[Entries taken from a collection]
----------

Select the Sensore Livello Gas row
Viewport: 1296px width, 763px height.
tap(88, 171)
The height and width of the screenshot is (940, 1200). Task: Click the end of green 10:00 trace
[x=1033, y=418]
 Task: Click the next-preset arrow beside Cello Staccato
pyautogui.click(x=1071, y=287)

----------

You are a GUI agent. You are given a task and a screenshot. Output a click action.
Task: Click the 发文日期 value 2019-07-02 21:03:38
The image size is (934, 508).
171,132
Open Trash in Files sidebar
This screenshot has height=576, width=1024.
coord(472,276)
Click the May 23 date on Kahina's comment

----------

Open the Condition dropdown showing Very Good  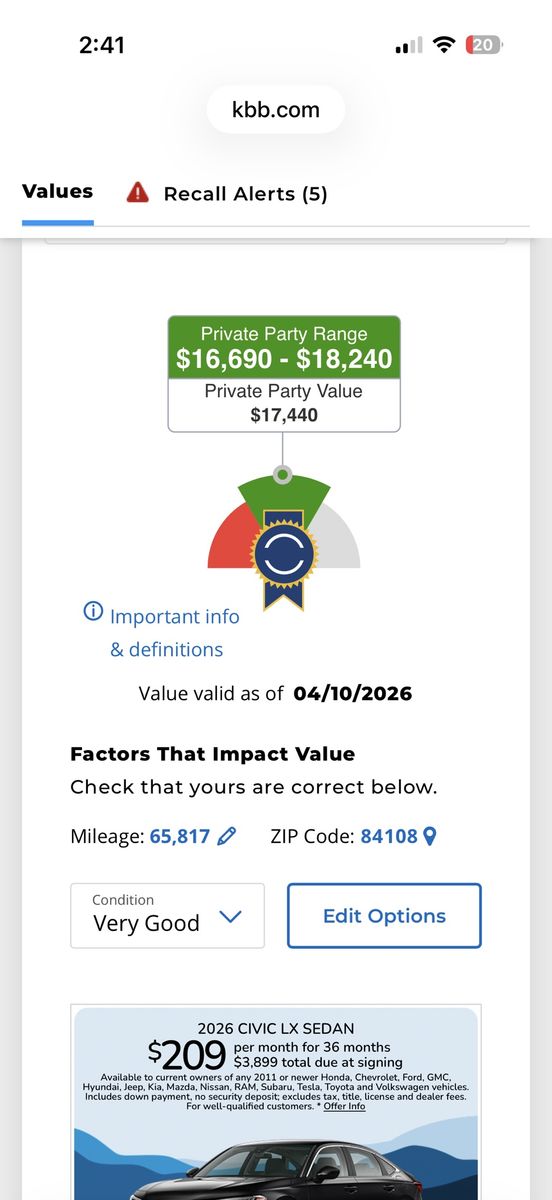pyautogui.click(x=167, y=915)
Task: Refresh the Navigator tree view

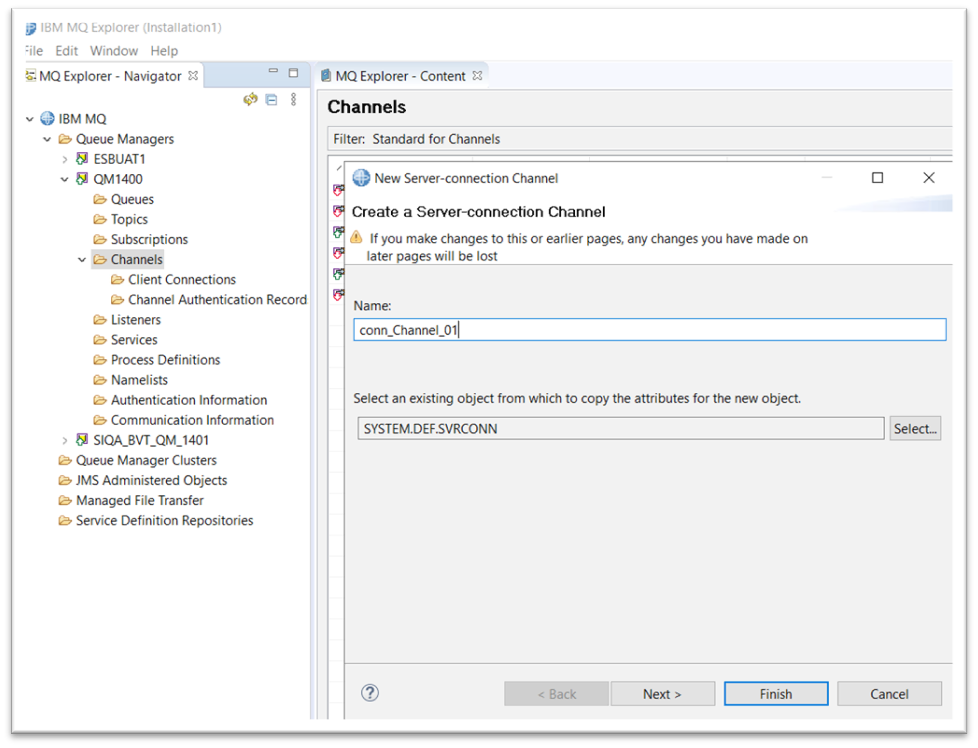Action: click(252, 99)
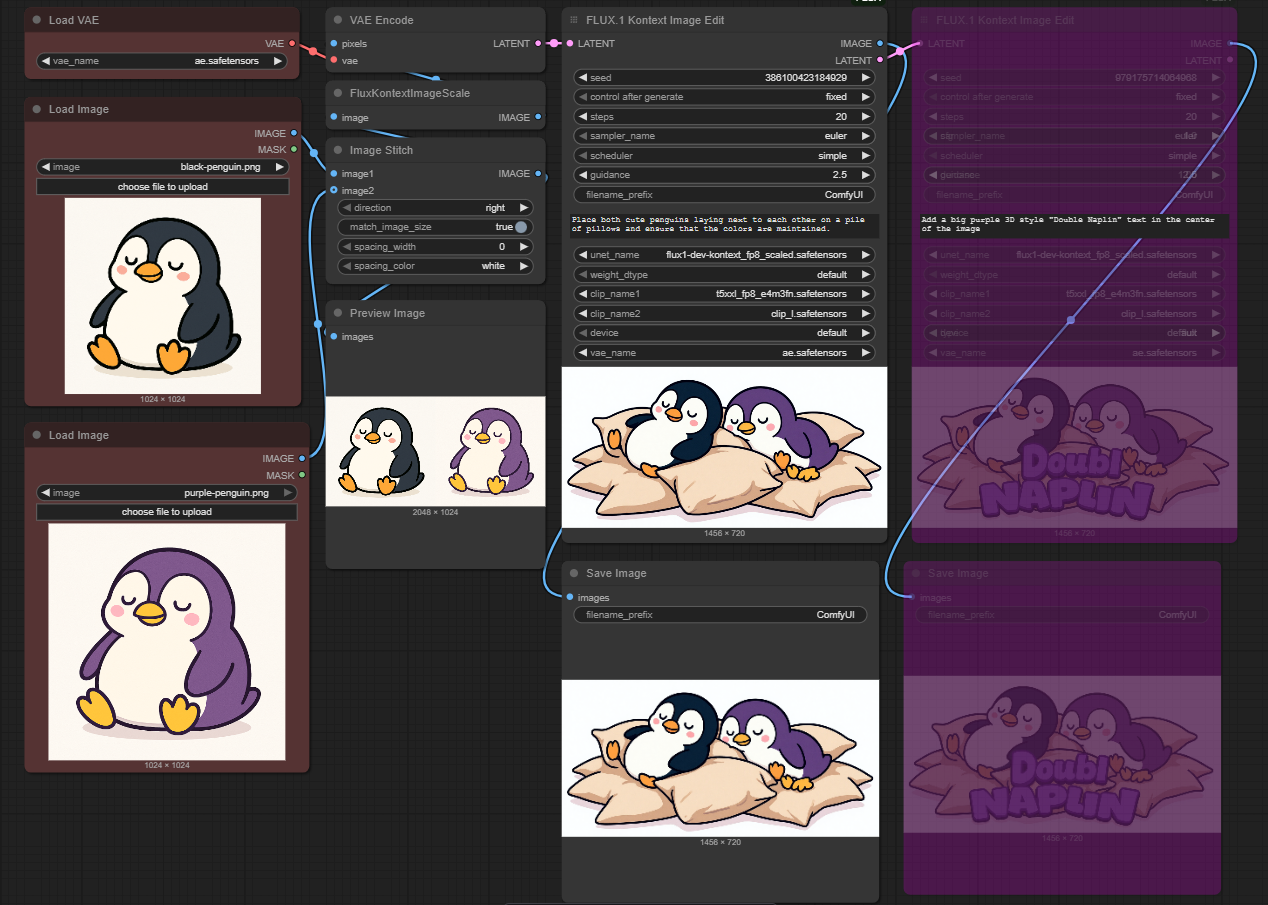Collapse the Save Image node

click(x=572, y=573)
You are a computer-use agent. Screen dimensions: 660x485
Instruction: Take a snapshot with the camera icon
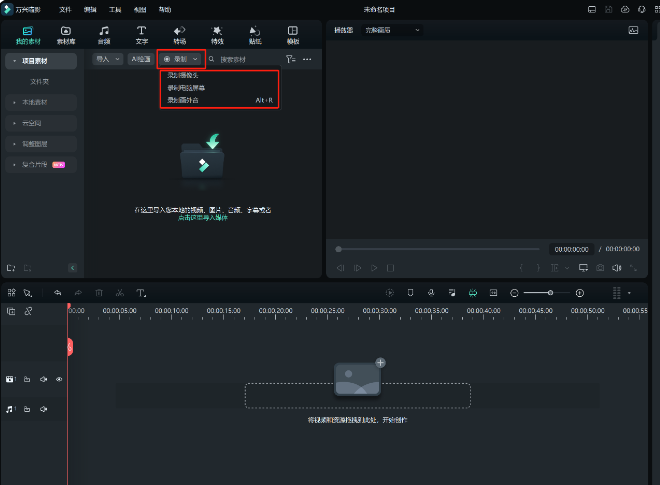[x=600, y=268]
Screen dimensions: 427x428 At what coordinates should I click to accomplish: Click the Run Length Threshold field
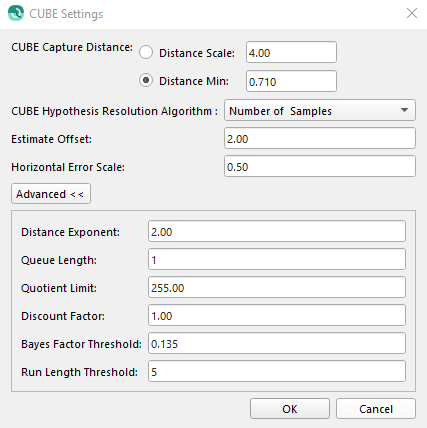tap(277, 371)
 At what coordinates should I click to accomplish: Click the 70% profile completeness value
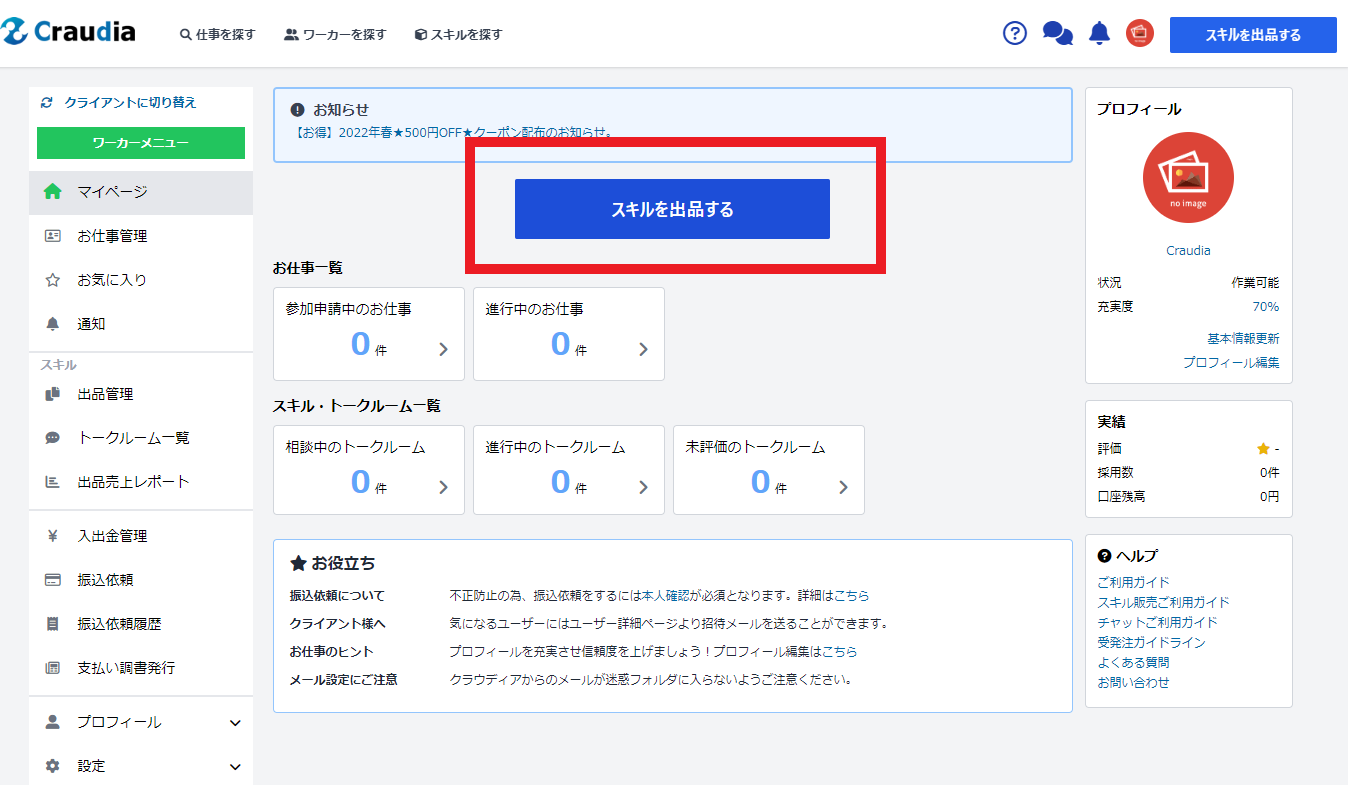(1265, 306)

----------

### PROBLEM
Look above for the line that contains "Open Trash in Files sidebar". Starting there, transcribe every line exactly until you have copied the line that contains "Click the May 23 date on Kahina's comment".

### RESULT OF THIS TASK
Open Trash in Files sidebar
This screenshot has height=576, width=1024.
coord(472,276)
Click the May 23 date on Kahina's comment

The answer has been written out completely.